* TASK DESCRIPTION *
Every line in the material below that includes "Collapse" should be copied.
______
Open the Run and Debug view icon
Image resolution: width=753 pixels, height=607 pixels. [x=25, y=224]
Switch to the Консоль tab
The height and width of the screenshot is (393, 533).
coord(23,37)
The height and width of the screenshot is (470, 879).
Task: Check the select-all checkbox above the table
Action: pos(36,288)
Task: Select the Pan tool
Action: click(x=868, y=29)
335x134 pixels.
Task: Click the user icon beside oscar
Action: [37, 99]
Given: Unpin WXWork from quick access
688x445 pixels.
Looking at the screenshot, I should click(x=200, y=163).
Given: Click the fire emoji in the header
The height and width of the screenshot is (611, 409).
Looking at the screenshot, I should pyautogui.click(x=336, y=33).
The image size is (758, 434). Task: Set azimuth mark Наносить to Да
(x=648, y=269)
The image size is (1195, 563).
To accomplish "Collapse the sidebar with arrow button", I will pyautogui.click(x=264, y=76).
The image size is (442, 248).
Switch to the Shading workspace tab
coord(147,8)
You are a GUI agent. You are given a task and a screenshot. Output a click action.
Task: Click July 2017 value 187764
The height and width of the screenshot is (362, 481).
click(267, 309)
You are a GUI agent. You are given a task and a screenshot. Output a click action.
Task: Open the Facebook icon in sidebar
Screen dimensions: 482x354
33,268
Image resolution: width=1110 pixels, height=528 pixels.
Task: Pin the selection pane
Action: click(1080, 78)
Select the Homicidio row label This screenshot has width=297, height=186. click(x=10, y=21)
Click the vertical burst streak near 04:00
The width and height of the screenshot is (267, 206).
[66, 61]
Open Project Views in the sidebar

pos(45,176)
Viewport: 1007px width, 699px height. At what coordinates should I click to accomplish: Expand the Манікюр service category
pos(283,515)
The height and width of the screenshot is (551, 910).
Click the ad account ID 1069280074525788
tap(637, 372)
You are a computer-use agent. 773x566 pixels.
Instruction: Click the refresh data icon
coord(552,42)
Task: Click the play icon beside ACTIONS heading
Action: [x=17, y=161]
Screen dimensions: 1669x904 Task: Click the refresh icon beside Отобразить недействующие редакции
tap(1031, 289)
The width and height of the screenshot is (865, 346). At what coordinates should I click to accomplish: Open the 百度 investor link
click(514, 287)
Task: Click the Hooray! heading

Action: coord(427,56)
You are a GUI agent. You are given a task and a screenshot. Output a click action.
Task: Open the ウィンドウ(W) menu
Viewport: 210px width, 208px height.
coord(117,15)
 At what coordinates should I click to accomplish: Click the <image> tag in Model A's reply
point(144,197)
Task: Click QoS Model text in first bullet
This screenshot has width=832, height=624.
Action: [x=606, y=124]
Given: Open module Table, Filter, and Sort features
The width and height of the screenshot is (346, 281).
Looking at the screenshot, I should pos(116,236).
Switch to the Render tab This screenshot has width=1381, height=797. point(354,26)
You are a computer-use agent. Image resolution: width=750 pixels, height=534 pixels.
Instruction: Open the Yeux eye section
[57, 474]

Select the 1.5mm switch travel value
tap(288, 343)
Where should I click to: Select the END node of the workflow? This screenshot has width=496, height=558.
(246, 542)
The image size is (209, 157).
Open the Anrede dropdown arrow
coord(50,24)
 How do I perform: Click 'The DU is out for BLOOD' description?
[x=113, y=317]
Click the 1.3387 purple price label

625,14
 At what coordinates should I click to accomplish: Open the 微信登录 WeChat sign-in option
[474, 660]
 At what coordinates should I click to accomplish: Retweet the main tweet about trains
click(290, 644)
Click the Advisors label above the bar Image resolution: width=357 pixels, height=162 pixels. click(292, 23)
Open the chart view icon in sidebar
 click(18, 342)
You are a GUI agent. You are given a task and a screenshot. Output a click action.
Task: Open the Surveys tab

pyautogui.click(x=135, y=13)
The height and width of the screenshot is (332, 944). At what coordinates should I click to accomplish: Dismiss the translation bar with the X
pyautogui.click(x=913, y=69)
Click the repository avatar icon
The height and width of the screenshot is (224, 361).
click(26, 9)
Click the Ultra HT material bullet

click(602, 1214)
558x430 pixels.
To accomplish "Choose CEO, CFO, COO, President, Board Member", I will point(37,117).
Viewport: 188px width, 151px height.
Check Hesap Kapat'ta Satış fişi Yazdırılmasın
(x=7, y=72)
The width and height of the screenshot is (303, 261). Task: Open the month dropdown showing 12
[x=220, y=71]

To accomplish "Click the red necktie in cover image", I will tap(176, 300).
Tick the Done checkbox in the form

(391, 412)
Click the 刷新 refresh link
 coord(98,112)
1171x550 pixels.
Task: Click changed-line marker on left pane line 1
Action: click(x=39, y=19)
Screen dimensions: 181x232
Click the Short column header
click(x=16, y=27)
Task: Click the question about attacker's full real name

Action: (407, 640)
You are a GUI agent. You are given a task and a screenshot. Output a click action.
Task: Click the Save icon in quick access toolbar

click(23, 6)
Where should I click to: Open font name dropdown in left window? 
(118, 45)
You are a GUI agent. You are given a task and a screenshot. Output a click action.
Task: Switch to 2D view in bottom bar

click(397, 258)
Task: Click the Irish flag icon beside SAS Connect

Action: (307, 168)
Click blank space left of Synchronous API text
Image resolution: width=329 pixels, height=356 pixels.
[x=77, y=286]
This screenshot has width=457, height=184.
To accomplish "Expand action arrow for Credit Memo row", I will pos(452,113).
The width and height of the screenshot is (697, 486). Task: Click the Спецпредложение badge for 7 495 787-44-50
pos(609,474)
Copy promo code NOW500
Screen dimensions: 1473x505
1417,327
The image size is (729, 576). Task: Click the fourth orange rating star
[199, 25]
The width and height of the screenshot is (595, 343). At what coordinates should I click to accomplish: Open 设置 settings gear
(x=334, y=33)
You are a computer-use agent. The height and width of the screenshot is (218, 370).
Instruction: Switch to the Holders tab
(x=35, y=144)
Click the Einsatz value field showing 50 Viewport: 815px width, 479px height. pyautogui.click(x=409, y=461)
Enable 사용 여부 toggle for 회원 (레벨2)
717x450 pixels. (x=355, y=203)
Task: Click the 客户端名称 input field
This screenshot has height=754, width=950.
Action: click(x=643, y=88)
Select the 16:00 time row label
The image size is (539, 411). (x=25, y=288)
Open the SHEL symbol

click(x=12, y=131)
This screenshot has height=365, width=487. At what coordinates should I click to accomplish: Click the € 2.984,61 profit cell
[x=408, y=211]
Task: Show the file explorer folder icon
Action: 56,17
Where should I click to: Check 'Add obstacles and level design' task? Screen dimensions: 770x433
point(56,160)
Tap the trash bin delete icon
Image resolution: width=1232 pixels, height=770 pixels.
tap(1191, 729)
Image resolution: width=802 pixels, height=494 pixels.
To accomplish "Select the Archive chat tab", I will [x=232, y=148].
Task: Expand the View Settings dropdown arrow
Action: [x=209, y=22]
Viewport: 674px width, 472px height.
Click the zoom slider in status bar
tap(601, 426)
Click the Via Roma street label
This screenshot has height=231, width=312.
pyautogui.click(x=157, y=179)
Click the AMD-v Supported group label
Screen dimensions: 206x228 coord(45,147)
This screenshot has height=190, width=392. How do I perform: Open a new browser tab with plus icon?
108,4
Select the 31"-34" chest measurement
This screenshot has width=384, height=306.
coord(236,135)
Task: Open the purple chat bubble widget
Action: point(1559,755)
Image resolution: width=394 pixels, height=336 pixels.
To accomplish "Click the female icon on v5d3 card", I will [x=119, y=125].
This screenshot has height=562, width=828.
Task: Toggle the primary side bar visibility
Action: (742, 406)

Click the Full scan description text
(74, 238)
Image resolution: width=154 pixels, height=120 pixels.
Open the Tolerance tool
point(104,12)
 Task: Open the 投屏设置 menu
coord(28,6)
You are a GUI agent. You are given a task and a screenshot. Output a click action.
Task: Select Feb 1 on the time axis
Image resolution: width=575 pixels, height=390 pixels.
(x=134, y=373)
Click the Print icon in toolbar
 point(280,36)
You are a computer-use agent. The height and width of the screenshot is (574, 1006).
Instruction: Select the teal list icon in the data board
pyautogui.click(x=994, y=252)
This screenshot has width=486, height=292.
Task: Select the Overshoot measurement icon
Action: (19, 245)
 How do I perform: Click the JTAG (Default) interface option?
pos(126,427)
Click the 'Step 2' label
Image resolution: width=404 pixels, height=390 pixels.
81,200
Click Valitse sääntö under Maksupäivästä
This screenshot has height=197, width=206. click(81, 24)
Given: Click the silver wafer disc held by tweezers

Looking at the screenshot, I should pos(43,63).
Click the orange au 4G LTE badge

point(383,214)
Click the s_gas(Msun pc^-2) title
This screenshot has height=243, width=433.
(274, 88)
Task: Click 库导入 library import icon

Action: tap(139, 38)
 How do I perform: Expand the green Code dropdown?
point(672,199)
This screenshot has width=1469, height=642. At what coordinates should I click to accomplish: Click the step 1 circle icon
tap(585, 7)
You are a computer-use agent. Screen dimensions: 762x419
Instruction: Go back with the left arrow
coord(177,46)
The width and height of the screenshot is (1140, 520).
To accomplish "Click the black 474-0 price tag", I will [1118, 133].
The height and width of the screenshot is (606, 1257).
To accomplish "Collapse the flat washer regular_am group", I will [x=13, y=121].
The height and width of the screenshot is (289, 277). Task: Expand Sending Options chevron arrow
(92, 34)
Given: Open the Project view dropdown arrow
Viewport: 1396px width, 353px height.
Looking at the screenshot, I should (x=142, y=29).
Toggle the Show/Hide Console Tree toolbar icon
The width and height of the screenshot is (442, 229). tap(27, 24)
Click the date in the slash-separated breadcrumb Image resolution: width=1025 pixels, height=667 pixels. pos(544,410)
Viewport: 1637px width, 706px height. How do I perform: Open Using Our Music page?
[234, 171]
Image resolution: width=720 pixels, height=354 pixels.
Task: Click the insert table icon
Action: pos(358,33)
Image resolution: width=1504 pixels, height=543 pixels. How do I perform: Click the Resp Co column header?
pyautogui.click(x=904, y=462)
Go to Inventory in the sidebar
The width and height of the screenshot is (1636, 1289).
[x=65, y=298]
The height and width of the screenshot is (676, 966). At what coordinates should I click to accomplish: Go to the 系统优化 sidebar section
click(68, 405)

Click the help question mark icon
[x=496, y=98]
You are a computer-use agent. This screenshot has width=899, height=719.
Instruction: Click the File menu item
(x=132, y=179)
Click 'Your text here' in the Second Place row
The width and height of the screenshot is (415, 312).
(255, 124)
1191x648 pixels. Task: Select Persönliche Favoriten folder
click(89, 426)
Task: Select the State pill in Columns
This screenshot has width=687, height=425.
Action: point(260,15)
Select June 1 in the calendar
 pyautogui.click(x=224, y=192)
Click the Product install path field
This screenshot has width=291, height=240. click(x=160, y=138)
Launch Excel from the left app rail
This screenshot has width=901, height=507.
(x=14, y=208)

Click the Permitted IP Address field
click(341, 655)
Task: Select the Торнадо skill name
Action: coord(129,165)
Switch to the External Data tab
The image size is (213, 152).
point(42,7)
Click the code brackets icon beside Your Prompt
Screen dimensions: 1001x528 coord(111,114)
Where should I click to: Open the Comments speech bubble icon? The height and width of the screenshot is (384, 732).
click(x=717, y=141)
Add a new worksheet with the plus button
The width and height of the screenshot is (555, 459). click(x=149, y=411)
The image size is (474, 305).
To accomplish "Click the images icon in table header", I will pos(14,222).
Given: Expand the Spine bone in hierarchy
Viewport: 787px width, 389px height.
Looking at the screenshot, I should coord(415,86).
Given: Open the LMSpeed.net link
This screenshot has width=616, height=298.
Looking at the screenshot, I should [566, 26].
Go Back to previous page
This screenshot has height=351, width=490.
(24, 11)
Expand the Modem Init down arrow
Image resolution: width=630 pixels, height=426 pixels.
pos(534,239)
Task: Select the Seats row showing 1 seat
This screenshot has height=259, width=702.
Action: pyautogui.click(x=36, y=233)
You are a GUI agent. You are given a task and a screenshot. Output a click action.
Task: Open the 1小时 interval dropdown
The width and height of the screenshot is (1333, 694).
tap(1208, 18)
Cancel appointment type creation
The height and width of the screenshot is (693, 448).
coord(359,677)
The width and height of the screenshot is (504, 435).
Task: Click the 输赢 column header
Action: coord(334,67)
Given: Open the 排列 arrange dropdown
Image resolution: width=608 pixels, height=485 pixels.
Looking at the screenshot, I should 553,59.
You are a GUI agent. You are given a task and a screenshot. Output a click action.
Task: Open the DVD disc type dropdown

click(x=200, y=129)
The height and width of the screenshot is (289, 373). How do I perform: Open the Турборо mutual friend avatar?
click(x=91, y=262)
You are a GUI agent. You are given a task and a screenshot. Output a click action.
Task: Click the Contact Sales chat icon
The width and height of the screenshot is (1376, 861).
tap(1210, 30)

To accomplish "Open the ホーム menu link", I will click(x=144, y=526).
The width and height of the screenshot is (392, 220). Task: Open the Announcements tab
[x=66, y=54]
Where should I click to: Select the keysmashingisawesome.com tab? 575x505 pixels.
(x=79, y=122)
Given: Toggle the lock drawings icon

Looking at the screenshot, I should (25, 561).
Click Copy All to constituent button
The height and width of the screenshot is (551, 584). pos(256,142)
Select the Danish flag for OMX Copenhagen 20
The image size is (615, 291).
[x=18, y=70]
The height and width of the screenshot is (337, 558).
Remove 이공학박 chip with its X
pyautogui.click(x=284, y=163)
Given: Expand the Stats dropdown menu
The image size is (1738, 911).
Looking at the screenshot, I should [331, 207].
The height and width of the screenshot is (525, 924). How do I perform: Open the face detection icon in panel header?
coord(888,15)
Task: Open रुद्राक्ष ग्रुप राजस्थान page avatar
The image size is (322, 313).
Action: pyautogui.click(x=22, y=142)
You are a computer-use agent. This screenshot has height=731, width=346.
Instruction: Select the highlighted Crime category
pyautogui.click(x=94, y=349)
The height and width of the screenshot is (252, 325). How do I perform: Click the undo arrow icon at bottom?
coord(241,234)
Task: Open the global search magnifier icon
______
* EXERCISE ANSWER *
To accomplish "Collapse the sidebar with arrow button", I will pyautogui.click(x=264, y=76).
To accomplish "Collapse the flat washer regular_am group", I will [x=13, y=121].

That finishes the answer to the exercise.